What you need to do
Extract the line that contains "Screen dimensions: 1042x717" and every line after it through the end of the records below, exactly as written, leaving out any pictures.

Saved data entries
========================

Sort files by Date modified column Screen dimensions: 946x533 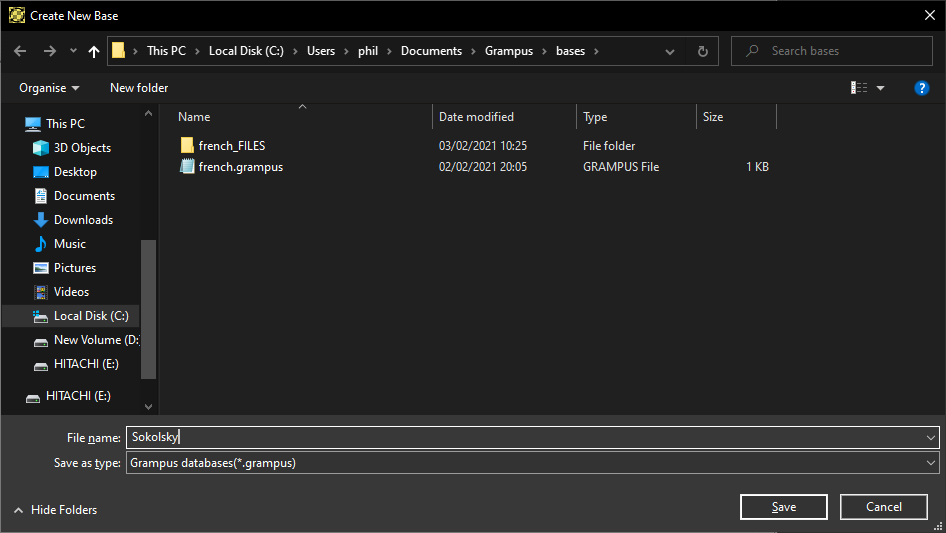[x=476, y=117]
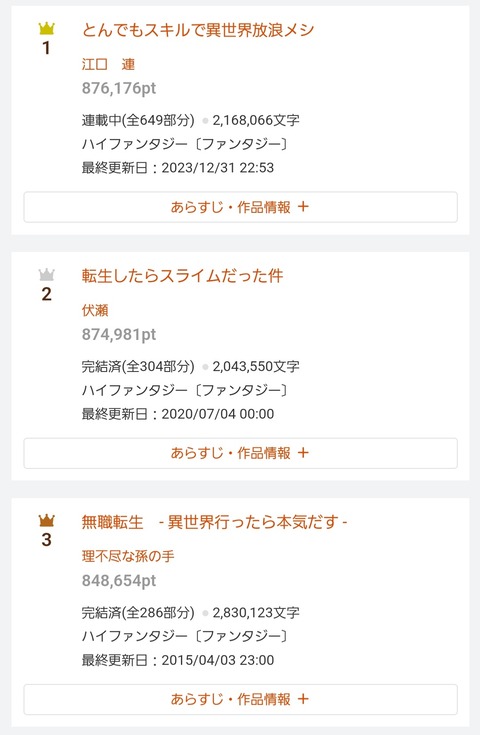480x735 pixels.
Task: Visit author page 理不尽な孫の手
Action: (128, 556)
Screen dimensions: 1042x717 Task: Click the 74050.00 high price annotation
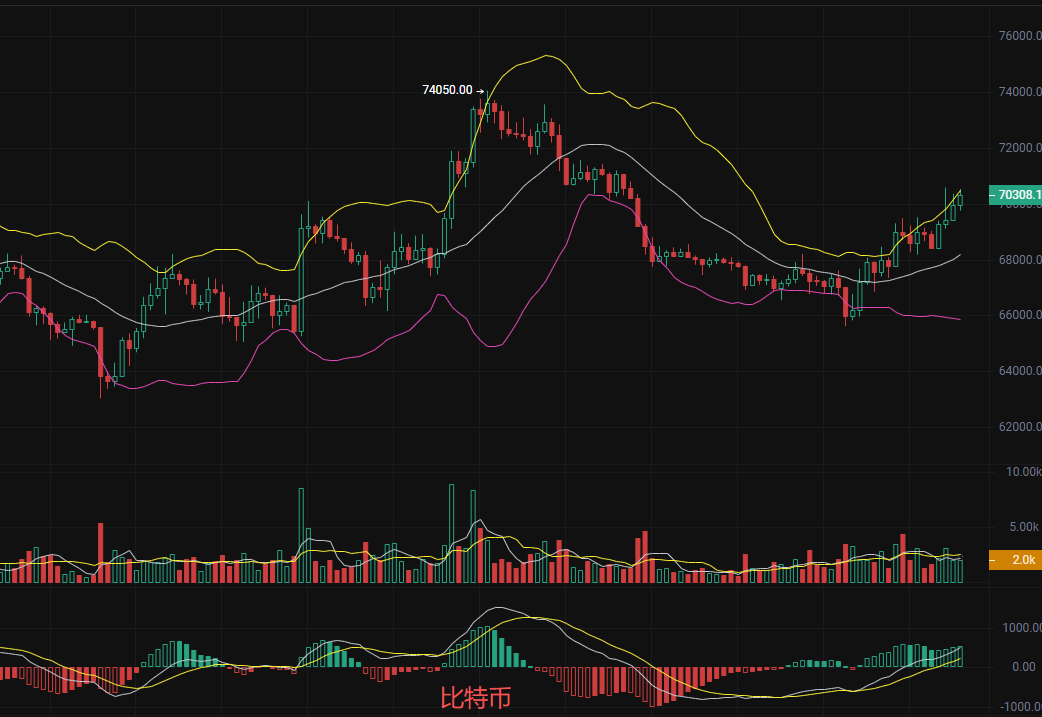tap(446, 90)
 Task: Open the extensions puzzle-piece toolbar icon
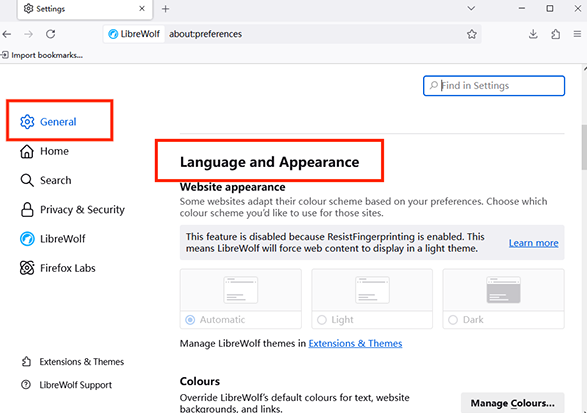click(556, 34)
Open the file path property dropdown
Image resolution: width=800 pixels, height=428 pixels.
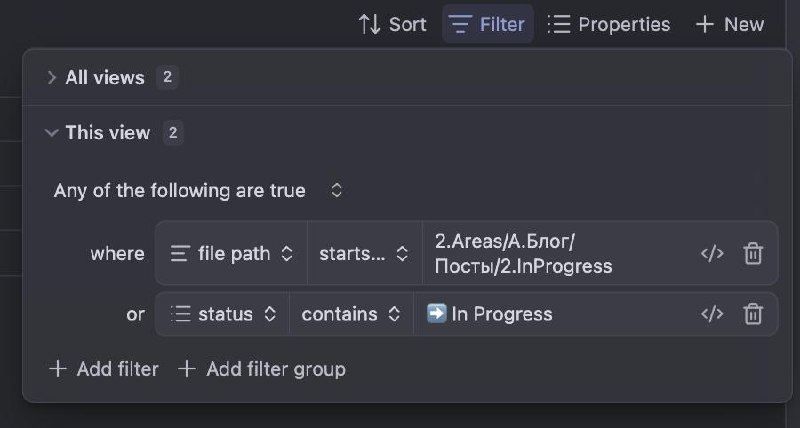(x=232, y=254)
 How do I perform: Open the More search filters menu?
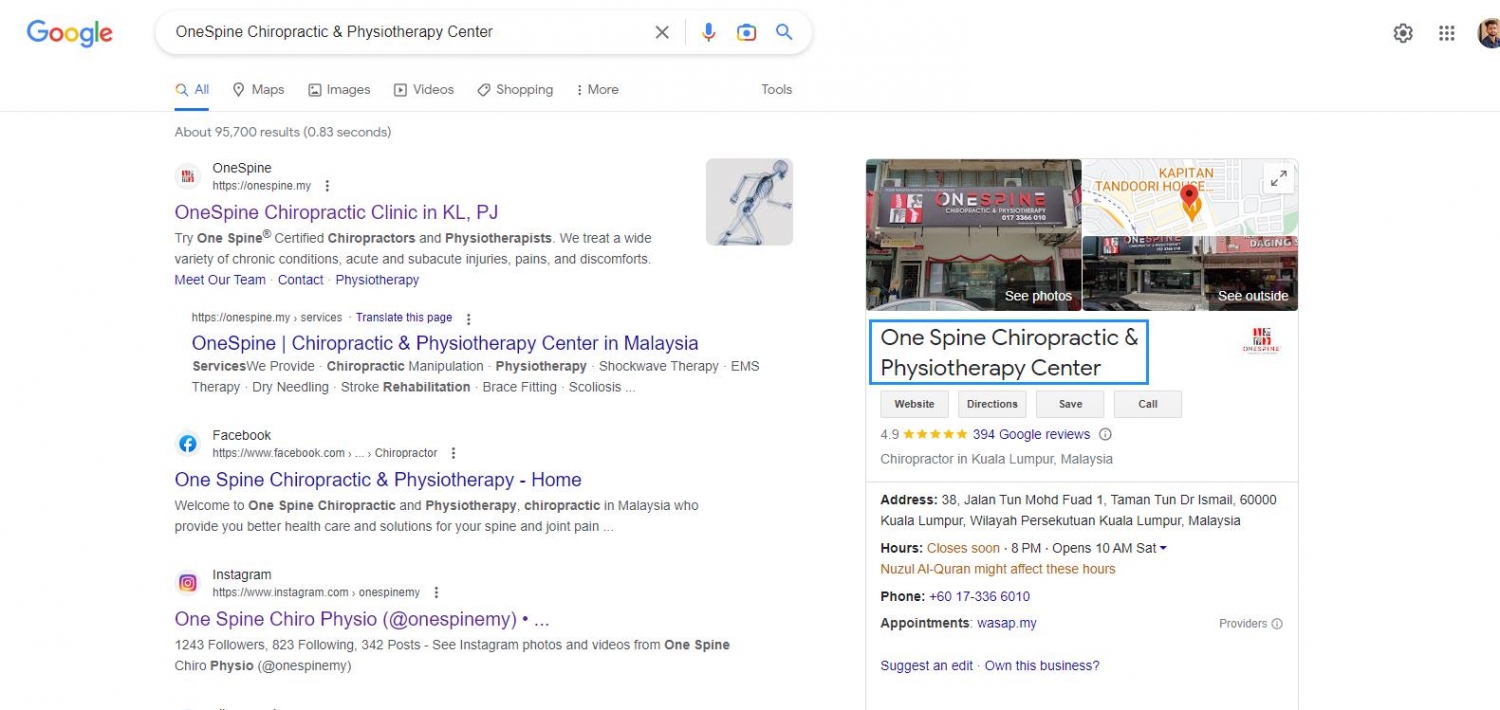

========================

Solution for this task
Screen dimensions: 1042x717 Task: Click the 74050.00 high price annotation
tap(446, 90)
 Task: Open the extensions puzzle-piece toolbar icon
click(556, 34)
Open the file path property dropdown
Image resolution: width=800 pixels, height=428 pixels.
(x=232, y=254)
 How do I perform: Open the More search filters menu?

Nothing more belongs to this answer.